«Discriminata perché del Pd», Caldato perde la causa

TREVISO. «Discriminata perché sono del Pd in un ambiente di lavoro leghista»: lo sosteneva Maristella Caldato ma il giudice le dà torto e boccia la sua causa contro l’Ater.
Il giudice del lavoro ha categoricamente escluso che Caldato sia stata vittima di persecuzioni politiche o di condotte illegittime e che possa pretendere uno stipendio più alto. Si chiude a favore dell’Ater (azienda territoriale per l’edilizia residenziale, oggi gestita dal commissario Luca Barattin e dal direttore Flavio Bellin) una vicenda iniziata quasi sei anni fa. Caldato aveva trascinato in giudizio Ater perché lamentava di essere stata vittima di «persecuzioni politiche», di essere stata demansionata e di non aver ricevuto uno stipendio da dipendente pubblico abbastanza alto. Motivo: la sua militanza politica nel Partito democratico, invisa – a sua detta – a una gestione dell’ente targata Carroccio. Molto salato il conto che la dipendente e consigliere comunale ha presentato all’azienda: circa cinquantamile euro di danni, oltre al riconoscimento di un inquadramento superiore e il pagamento delle differenze retributive sia per il passato, sia per il futuro. Il tribunale di Treviso, però, accogliendo in toto le difese dell’avvocato Marco Zanon dello studio BMA Barel, Malvestio e associati che difendeva l’Ater, ha rigettato tutte le pretese della Caldato, accertando come l’ente abbia sempre agito correttamente nei confronti della dipendente.

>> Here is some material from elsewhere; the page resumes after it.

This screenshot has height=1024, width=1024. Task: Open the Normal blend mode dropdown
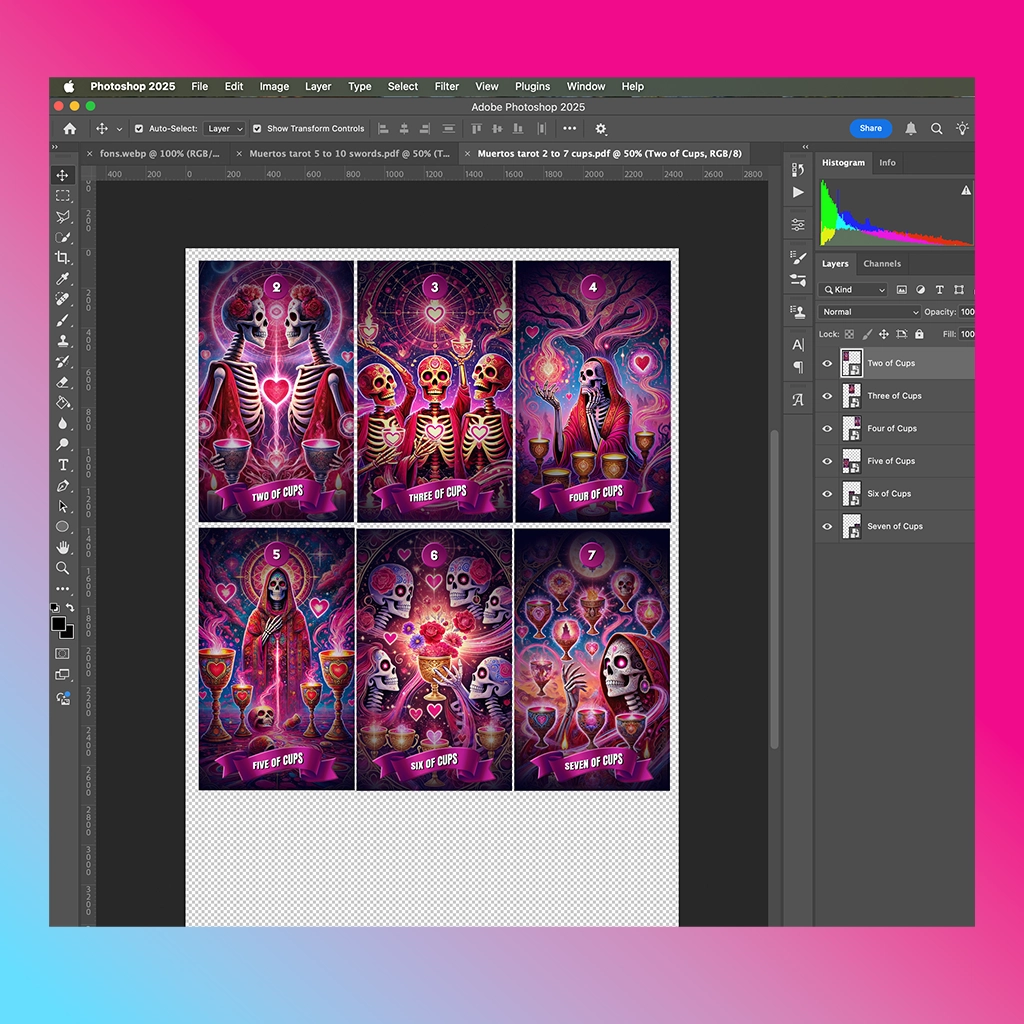coord(869,312)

Nel 2010 Maristella Caldato citava in giudizio l’Ater, allora diretta dall’avvocato Mario Caramel, sostenendo che il suo ruolo di segretaria delle “commissioni alloggi” implicherebbe lo svolgimento di attività di «alta specializzazione ai fini dello sviluppo degli obiettivi aziendali» e che quindi le sarebbe spettato di diritto un inquadramento superiore (l’ottavo livello, secondo il contratto collettivo applicato dall’ente). Sosteneva poi di aver subito dal 2008 un demansionamento perché il suo ufficio sarebbe stato «indebitamente sottoposto all’assillante controllo» di un’altra struttura dell’ente, il servizio gestionale. Nessuna delle tesi è stata accolta dal giudice. Caldato si era spinta anche oltre, affermando di essere vittima di una persecuzione politica dai vertici dell’Ater – a suo dire, in quota Lega Nord – che la volevano punire per la sua militanza nel Pd. Secondo la dipendente il processo di dequalificazione sarebbe cominciato nel febbraio 2008, proprio nel momento in cui i vertici Ater sarebbero venuti a conoscenza della sua militanza, sfociata poi nell’elezione a consigliere comunale (aprile 2008). Tale militanza sarebbe stata malvista dall’azienda in quanto l’organo di vertice – sosteneva la Caldato – «era composto per 4/5 da una maggioranza targata Lega». Il giudice ha respinto ogni pretesa senza dare alcun credito a tale tesi.